I was reading the comments to this post and the overall opinion seemed to be that harness makes little/no difference for ARC-AGI-3. Turns out, it makes a huge difference: Hill-climbing ARC-AGI-3
TLDR: if you save game logs - taken actions, board states and scores - and let LLMs search over them with tools, LLMs are only moderately less efficient than humans in terms of the number of actions taken to beat ARC-AGI-3 games.
>Frontier LLMs struggle out of the box on this benchmark. In our preliminary tests, Opus 4.6 and GPT-5.2 failed to progress beyond Level 3 in any of the preview games (which have up to seven levels) even over a thousand action horizon. In the ARC 2025 preview competition, leaderboard results were dominated by non-LLM exploration-based agents, which typically required 80k–100k+ actions to solve roughly half of the preview levels.
>Humans need around 900 actions to finish the preview games. We investigate how far minimal tooling can push LLM-based agents toward human baseline.
>We find diminishing (even negative) returns with additional hand-engineering, e.g., pre-built functions or memory abstraction modules. Structured search over raw game logs, even exceeding 100k lines, remains tractable and effective under our setup.
And if LLMs are allowed to use Python, they can even beat some games almost optimally.

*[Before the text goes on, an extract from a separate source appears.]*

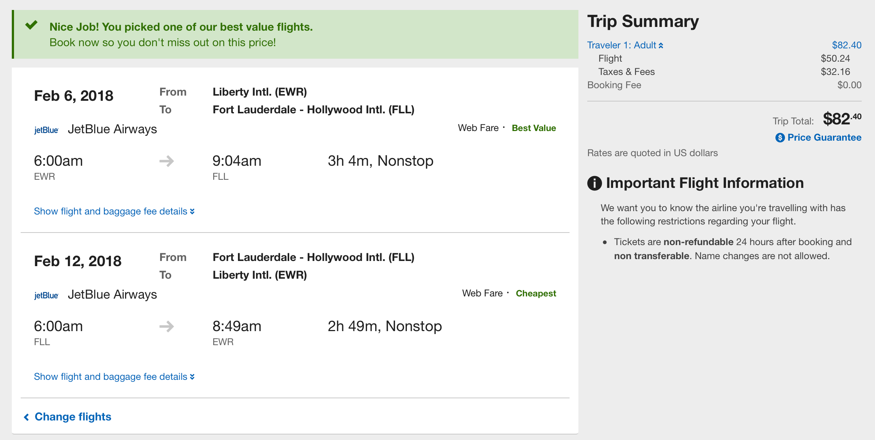The image size is (875, 440).
Task: Expand baggage fee details for Feb 6 flight
Action: [x=114, y=211]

>A favorite example of algorithmic planning is how our agent solved the last level of ft09 in the near-optimal number of actions. In level 6, clicking a cell toggles it and its four orthogonal neighbors (a classic Lights Out game mechanic). The agent recognizes this structure and constructs a linear system from scratch, solving it via Gaussian elimination to find the analytic 11-click solution (Fig 4b).